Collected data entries

========================================================================

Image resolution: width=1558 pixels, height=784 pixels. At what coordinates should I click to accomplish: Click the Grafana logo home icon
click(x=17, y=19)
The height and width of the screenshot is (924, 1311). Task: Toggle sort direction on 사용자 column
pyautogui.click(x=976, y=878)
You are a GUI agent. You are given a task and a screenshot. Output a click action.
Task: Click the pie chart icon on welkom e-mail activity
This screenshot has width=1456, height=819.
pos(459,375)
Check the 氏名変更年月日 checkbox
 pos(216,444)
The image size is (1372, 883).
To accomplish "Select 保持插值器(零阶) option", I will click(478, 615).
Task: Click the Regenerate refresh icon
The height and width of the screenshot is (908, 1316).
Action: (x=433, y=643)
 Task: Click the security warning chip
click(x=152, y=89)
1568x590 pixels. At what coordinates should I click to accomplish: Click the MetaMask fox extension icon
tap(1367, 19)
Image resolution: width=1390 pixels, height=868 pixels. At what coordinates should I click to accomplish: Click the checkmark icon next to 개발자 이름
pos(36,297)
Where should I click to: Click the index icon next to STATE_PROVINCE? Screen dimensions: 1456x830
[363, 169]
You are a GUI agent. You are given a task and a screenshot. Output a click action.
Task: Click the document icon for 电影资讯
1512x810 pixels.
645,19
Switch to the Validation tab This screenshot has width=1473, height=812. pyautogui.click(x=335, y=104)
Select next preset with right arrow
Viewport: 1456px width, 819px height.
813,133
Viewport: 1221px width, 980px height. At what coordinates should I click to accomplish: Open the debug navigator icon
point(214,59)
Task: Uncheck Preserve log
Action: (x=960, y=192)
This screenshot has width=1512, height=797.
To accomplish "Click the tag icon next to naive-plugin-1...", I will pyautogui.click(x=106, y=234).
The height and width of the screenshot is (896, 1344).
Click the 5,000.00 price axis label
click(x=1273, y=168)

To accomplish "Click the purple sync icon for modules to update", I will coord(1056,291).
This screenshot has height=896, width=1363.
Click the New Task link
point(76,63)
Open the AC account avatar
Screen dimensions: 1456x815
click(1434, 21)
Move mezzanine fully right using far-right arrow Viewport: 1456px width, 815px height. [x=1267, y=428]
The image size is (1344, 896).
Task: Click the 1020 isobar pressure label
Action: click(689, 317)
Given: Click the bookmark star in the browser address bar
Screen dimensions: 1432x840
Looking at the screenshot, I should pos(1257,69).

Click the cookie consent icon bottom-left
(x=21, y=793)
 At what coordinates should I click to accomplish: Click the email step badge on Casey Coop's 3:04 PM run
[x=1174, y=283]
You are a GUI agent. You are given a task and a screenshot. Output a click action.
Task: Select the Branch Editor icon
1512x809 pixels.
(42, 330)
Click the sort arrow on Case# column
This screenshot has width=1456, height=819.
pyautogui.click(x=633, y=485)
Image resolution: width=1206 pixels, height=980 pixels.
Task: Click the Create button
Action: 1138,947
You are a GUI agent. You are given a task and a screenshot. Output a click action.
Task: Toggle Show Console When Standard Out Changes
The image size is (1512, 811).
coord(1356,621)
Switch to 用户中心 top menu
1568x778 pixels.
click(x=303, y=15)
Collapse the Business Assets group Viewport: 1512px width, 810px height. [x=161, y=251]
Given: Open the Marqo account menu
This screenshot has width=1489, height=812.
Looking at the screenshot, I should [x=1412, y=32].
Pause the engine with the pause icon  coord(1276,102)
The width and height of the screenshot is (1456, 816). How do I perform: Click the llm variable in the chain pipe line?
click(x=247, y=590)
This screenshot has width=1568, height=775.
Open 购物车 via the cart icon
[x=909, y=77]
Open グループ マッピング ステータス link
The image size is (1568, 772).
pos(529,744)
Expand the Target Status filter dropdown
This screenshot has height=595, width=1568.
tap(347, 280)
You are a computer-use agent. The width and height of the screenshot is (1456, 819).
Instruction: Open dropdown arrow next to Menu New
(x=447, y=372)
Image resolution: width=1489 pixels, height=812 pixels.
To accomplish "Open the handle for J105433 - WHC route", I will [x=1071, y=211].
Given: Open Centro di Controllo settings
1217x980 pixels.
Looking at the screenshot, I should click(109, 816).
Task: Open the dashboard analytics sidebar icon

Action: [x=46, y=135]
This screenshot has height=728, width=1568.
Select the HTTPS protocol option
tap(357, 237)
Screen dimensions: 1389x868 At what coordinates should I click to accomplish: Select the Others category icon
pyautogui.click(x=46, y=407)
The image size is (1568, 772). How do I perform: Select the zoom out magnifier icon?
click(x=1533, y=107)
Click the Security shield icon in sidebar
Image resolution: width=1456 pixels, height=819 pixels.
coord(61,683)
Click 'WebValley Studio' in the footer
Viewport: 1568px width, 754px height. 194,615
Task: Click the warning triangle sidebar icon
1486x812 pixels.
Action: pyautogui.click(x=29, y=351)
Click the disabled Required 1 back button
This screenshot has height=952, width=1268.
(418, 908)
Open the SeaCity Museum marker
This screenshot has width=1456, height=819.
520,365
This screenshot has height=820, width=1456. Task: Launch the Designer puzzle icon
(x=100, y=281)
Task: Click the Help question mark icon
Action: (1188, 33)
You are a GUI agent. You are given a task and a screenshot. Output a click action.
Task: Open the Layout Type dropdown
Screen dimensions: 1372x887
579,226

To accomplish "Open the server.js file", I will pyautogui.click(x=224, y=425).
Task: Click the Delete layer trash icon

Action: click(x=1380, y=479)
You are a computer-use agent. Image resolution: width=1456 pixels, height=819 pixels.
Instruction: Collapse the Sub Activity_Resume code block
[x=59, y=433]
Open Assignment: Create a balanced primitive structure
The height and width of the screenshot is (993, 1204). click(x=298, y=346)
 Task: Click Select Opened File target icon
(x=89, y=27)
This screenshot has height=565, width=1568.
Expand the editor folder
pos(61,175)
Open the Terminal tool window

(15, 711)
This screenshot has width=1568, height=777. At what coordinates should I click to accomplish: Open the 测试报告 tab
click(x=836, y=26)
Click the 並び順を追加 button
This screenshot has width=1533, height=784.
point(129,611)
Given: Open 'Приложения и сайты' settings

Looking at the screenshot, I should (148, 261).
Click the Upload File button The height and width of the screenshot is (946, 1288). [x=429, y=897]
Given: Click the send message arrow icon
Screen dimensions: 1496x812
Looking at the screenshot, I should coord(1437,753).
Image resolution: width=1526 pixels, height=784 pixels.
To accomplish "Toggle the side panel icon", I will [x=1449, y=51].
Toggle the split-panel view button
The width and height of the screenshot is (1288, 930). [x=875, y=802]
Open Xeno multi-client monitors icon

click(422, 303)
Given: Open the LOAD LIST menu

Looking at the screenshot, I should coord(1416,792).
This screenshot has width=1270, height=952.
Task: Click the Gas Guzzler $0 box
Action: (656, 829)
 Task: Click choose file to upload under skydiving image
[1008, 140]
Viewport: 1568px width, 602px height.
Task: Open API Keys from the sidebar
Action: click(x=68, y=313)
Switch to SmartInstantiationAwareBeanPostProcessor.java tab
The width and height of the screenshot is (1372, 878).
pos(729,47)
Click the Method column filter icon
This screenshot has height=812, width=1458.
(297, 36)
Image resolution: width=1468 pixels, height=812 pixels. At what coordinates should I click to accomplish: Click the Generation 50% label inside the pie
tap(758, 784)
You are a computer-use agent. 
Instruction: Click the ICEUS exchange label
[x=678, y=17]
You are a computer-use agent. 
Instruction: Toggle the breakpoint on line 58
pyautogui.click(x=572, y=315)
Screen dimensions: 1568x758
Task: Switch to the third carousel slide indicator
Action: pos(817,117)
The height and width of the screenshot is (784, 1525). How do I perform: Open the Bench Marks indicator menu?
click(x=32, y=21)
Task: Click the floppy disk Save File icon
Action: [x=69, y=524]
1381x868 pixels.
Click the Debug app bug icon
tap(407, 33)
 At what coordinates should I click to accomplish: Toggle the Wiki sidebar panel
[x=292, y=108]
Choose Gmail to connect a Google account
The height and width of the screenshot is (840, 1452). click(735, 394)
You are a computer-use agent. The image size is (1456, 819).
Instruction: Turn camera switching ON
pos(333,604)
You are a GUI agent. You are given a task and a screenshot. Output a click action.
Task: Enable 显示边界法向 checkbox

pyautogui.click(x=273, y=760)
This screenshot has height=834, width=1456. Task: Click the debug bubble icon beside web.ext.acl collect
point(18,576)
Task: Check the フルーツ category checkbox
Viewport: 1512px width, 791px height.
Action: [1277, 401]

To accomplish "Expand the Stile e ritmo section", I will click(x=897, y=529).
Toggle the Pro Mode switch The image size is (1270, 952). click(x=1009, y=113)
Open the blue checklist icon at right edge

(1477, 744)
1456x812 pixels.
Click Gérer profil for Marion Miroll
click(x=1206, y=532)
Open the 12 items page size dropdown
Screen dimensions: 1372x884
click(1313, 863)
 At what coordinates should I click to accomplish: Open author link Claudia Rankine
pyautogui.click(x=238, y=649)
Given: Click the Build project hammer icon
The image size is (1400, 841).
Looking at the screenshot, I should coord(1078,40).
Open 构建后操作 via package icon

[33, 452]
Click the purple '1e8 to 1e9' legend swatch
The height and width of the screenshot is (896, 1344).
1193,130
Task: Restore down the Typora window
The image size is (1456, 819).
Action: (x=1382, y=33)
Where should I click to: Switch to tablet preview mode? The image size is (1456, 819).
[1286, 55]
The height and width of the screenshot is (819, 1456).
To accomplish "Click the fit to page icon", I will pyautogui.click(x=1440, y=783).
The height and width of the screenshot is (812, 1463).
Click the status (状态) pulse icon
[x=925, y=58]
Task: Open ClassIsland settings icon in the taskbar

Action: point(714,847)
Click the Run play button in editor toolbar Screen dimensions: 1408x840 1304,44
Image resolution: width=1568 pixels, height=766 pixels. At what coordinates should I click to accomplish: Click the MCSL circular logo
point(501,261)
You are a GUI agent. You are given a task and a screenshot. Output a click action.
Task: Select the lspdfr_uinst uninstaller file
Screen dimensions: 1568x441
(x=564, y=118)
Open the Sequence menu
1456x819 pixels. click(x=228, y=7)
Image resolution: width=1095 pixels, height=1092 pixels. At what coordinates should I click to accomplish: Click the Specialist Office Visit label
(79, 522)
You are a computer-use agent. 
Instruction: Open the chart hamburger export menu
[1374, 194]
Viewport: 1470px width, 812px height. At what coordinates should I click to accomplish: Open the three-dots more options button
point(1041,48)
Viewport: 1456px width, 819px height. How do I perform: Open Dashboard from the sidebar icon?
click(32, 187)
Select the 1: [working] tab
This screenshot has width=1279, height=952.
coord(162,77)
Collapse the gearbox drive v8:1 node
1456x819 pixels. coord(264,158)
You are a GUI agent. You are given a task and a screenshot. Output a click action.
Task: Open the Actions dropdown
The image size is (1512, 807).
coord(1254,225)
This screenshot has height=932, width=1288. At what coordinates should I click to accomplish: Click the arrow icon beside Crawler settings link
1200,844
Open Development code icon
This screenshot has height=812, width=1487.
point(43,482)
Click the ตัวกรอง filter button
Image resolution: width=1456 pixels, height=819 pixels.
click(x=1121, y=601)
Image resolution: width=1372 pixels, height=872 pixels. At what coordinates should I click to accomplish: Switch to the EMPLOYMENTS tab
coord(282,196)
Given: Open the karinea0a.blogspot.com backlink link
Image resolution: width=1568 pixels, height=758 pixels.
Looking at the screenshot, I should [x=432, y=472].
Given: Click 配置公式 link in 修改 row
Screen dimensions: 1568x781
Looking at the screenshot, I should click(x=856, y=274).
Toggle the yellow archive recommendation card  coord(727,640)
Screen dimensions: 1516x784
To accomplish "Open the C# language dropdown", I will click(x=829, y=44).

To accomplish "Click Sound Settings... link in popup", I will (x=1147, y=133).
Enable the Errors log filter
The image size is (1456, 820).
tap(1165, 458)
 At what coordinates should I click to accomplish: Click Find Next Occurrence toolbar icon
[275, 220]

========================================================================

(Aim of the task)
Look over the data and work out how many lines include the word "purple"; reply with the number only.

(Solution to the problem)
2